DOCUMENT SECTION:
========================================
Support for Qwen2.5-VL Model in bitsandbytes Format (#5003)

2025-04-14 17:03:40 +08:00
parent defede5073
commit 072df75354
6 changed files with 375 additions and 45 deletions
--- a/.github/workflows/vllm-dependency-test.yml
+++ b/.github/workflows/vllm-dependency-test.yml
@@ -33,6 +33,7 @@ jobs:
        run: |
          bash scripts/ci_install_dependency.sh
          pip install "vllm>=0.6.4.post1,<=0.7.2"
          pip install "bitsandbytes>=0.44.0"
      - name: Run VLLM dependency tests
        timeout-minutes: 60
--- a/python/sglang/srt/model_loader/loader.py
+++ b/python/sglang/srt/model_loader/loader.py
@@ -1071,6 +1071,7 @@ class BitsAndBytesModelLoader(BaseModelLoader):
        param_dict = dict(model.named_parameters())
        stacked_quant_state_dict: Dict[str, Dict[int, Any]] = {}
        model_type = model_config.hf_config.model_type
        for quant_param_name in quant_state_dict:
            non_stacked_param_name = quant_param_name
@@ -1079,11 +1080,24 @@ class BitsAndBytesModelLoader(BaseModelLoader):
                weight_name,
                index,
            ) in model.bitsandbytes_stacked_params_mapping.items():
                if (
                    model_type in ["qwen2_vl", "qwen2_5_vl"]
                    and "visual" in quant_param_name
                ):
                    break
                if shard_name in quant_param_name:
                    shard_index = index
                    quant_param_name = quant_param_name.replace(shard_name, weight_name)
                    break
            if (
                model_type in ["qwen2_vl", "qwen2_5_vl"]
                and "visual" in quant_param_name
            ):
                quant_param_name = quant_param_name.replace(
                    r"attn.qkv.", r"attn.qkv_proj."
                )
            if quant_param_name not in param_dict:
                raise ValueError(
                    f"Parameter {quant_param_name} not found in the model."
@@ -1111,6 +1125,8 @@ class BitsAndBytesModelLoader(BaseModelLoader):
                    num_elements[seq] = math.prod(quant_state.shape) // pack_ratio
                offsets = np.concatenate(([0], np.cumsum(num_elements)))
                # Make torch infer_schema happy(Compatible with vLLM)
                offsets = torch.tensor(offsets).cpu()
                set_weight_attrs(param, {"bnb_shard_offsets": offsets})
========================================
Extend the Qwen2.5-VL bitsandbytes commit diff above, starting right after its last line.
========================================
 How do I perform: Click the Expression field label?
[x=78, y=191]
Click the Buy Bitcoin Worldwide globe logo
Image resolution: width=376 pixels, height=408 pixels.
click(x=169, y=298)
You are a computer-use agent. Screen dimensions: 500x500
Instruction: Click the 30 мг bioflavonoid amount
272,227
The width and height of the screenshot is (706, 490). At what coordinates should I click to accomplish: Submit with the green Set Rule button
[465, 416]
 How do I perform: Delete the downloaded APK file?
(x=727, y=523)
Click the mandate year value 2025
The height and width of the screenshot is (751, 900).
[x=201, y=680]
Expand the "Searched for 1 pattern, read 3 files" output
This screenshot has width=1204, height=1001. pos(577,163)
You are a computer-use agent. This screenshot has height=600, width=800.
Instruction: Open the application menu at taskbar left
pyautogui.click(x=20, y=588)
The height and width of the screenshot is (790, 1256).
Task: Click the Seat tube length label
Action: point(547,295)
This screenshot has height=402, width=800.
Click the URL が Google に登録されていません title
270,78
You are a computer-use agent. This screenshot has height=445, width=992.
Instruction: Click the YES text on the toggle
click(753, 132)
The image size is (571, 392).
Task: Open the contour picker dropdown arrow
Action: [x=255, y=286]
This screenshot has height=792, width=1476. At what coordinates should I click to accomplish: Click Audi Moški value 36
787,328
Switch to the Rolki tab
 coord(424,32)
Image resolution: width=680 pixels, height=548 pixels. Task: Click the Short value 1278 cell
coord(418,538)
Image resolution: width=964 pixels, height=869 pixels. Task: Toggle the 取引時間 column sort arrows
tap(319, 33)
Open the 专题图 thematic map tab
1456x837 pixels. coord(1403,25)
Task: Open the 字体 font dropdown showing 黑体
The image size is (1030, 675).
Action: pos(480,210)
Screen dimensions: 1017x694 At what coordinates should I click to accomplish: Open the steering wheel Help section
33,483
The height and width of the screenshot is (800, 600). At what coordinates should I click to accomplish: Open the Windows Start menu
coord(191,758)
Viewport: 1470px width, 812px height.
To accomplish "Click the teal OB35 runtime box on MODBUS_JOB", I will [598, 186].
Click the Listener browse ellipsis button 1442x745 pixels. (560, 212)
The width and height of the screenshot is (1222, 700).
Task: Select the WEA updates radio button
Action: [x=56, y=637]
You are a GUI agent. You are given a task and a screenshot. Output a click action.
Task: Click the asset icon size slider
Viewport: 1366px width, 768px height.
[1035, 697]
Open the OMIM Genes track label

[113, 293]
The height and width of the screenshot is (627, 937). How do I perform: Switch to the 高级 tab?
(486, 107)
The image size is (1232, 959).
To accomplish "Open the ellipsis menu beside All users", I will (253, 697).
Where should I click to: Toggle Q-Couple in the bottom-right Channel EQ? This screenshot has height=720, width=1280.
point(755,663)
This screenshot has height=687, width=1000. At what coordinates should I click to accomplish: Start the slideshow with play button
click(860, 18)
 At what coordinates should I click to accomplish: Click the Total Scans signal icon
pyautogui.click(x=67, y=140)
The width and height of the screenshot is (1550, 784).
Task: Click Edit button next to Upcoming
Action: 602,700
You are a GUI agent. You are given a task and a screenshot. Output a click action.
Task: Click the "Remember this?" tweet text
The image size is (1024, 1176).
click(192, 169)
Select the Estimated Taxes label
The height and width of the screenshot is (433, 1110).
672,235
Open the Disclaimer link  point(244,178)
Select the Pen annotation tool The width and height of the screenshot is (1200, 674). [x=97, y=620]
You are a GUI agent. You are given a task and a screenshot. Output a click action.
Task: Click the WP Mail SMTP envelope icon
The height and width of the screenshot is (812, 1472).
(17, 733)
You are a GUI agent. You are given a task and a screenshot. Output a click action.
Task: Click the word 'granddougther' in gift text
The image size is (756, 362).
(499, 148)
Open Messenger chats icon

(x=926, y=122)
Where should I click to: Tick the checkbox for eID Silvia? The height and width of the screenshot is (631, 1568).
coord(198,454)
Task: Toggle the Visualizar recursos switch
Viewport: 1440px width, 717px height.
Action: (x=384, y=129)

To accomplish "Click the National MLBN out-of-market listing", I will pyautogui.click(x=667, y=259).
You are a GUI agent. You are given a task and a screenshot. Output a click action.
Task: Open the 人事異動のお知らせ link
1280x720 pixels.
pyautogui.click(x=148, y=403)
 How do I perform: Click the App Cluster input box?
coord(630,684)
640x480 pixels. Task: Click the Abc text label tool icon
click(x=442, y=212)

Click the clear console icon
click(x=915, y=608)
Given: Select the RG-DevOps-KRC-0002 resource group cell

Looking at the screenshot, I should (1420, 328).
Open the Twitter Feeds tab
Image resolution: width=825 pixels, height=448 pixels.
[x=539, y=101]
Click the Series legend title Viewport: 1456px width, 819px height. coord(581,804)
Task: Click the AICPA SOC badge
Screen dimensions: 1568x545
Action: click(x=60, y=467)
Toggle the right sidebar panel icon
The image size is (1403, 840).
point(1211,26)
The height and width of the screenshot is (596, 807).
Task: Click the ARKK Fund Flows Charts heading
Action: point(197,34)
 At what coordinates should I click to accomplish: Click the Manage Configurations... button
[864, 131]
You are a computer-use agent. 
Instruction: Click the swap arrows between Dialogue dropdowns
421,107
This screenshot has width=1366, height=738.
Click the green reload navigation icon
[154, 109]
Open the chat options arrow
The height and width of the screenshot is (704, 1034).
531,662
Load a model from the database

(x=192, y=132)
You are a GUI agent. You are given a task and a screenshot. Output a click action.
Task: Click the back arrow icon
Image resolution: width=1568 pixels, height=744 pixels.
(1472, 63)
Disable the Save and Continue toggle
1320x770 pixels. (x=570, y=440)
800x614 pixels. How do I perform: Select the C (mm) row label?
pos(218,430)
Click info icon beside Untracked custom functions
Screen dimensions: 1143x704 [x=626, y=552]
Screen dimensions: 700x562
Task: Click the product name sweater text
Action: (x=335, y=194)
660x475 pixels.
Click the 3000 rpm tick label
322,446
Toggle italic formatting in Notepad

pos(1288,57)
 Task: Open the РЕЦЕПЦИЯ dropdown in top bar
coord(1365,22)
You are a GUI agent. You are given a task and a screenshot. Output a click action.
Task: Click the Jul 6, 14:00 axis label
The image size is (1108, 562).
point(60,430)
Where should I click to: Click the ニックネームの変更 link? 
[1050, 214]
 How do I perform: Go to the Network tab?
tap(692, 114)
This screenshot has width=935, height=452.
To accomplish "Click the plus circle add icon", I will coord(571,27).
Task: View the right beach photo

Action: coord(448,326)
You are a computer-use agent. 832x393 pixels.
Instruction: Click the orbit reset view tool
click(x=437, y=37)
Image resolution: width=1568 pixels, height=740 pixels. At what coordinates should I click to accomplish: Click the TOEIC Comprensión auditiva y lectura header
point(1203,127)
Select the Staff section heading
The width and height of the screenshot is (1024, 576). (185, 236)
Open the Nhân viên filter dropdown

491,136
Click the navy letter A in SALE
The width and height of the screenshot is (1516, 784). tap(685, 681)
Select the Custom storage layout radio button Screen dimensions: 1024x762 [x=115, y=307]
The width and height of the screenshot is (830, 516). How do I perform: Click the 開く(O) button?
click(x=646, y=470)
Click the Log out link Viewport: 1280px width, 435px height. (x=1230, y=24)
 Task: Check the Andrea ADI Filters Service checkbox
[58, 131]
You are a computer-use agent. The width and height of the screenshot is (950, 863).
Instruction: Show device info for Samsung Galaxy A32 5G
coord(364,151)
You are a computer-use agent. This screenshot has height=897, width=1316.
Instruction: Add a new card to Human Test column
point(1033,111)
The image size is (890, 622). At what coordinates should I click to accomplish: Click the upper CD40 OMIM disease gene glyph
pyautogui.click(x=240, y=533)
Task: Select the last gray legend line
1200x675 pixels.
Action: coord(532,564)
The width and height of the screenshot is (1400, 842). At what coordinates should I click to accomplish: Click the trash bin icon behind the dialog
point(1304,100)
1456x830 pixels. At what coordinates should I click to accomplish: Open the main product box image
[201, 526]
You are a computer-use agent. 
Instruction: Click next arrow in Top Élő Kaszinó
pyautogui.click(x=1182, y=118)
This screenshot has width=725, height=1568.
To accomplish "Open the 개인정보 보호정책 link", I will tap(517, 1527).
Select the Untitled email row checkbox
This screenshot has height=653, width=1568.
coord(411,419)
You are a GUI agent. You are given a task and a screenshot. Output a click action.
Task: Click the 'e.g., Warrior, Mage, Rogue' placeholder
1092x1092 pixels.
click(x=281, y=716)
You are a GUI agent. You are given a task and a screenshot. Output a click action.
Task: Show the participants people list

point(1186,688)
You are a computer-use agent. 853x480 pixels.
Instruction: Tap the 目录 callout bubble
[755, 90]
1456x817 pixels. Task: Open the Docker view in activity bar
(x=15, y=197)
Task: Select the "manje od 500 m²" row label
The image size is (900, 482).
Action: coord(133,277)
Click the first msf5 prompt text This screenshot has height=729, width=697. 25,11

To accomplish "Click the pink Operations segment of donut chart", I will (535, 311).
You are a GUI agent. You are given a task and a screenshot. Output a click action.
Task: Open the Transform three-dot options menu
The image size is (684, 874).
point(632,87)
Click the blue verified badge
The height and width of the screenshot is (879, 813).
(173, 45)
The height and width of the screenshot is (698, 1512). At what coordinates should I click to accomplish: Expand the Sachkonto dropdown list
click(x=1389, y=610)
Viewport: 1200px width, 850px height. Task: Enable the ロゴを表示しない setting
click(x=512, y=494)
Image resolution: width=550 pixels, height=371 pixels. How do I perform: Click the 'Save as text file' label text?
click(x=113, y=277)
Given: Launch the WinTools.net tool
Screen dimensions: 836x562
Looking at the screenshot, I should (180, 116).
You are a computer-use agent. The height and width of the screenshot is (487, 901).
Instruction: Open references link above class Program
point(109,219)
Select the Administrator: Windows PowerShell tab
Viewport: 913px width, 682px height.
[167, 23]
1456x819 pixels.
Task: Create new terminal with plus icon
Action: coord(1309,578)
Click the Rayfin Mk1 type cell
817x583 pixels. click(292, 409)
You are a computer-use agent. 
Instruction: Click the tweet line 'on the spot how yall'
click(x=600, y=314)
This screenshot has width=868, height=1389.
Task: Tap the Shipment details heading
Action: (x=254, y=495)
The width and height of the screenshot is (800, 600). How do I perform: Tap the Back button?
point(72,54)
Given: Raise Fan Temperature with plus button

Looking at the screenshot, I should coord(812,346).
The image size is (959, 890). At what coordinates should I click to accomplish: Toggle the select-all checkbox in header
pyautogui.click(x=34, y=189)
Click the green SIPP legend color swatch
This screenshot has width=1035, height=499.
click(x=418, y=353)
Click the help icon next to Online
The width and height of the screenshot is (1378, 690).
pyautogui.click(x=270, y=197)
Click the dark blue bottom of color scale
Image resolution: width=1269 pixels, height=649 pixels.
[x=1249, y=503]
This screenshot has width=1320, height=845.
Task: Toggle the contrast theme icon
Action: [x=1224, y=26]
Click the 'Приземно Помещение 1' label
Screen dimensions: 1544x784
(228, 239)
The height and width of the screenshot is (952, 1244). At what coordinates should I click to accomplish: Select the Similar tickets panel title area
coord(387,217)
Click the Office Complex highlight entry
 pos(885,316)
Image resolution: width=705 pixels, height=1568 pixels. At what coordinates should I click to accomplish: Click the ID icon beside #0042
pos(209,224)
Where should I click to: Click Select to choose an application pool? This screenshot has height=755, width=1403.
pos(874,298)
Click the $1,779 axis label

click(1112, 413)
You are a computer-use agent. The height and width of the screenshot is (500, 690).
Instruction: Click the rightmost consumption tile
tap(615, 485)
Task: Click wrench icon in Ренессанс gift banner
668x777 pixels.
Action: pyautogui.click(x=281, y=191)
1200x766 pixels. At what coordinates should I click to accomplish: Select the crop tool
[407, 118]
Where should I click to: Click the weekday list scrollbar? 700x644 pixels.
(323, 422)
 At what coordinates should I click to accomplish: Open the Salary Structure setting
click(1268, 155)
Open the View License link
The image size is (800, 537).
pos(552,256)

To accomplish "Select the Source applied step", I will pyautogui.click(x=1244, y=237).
========================================
WRITTEN ANSWER:
                if load_8bit:
--- a/python/sglang/srt/models/qwen2_5_vl.py
+++ b/python/sglang/srt/models/qwen2_5_vl.py
@@ -141,7 +141,7 @@ class Qwen2_5_VisionBlock(nn.Module):
            embed_dim=dim,
            num_heads=num_heads,
            projection_size=dim,
-            use_qkv_parallel=False,
+            use_qkv_parallel=True,
            use_context_forward=use_context_forward,
            softmax_in_single_precision=softmax_in_single_precision,
            flatten_batch=flatten_batch,
@@ -325,7 +325,7 @@ class Qwen2_5_VisionTransformer(nn.Module):
    @property
    def dtype(self) -> torch.dtype:
-        return self.blocks[0].mlp.gate_proj.weight.dtype
+        return self.patch_embed.proj.weight.dtype
    @property
    def device(self) -> torch.device:
@@ -429,6 +429,25 @@ cached_get_processor = lru_cache(get_processor)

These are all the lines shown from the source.